Background

We thank our colleagues, Faust et al. for reading our manuscript that was published in Particle and Fibre Toxicology recently [1] and pointing out differences relative to their own publication [2]. In their letter, Faust et al. indicated that: “The Fisichella et al. study employed surface-treated TiO2 nanoparticles (NPs) … Although these conflicting data may be a result of the nanomaterials employed…”

We claim that this is not just a slight discrepancy, but the key difference between these two studies; indeed we do not use the same nanoparticles. The various physicochemical features of nanoparticles are now well known to lead to different interactions with biological systems and induce various toxicities [3]. We used surface-treated TiO2 nanoparticles, whereas Koeneman et al. used unmodified TiO2 nanoparticles.

  • In their study, Koeneman et al. observed adsorption of unmodified TiO2 NPs on Caco-2 cells and they conclude as follows:” Results of this investigation support our hypothesis that TiO2, although not toxic, has previously undescribed non-lethal effects on microvilli and intracellular-free calcium”.

  • Fisichella et al. do not observe any internalization, nor any cytotoxicity nor genomics effects in Caco-2 cells after exposure to surface-treated TiO2 NPs.

[Stored data entries]

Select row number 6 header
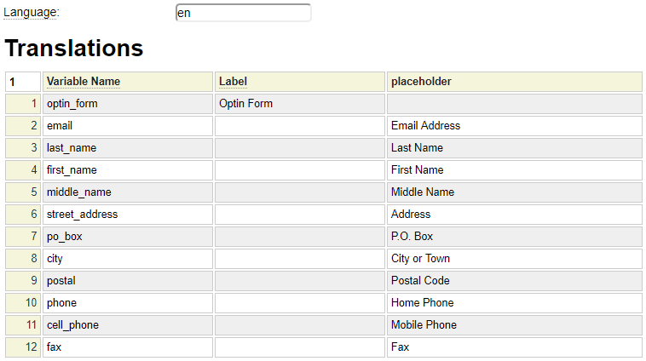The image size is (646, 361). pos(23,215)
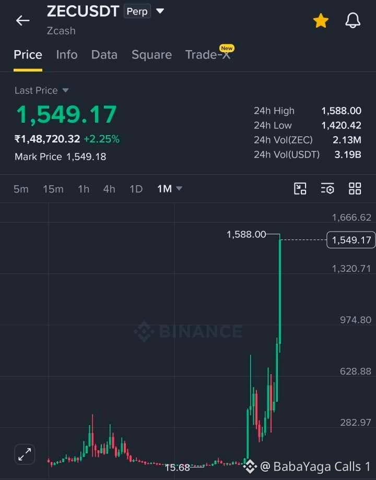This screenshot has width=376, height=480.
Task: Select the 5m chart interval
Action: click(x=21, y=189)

- Problems to work on
**a.** Answer these questions from the TiO2 nanoparticle letter:
(i) In which journal was the authors' manuscript published?
(ii) What type of TiO2 nanoparticles did Koeneman et al. use?
(iii) On which two features did Koeneman et al. report previously undescribed non-lethal effects of TiO2?
**b.** According to the TiO2 nanoparticle letter, Fisichella et al. did not observe certain outcomes in Caco-2 cells after exposure to surface-treated TiO2 NPs. List every one of them.
Answer from the TiO2 nanoparticle letter alone, without drawing on the data.

- Task answers
**a.**
(i) Particle and Fibre Toxicology
(ii) Unmodified TiO2 nanoparticles
(iii) Microvilli and intracellular-free calcium

**b.**
- Internalization
- Cytotoxicity
- Genomics effects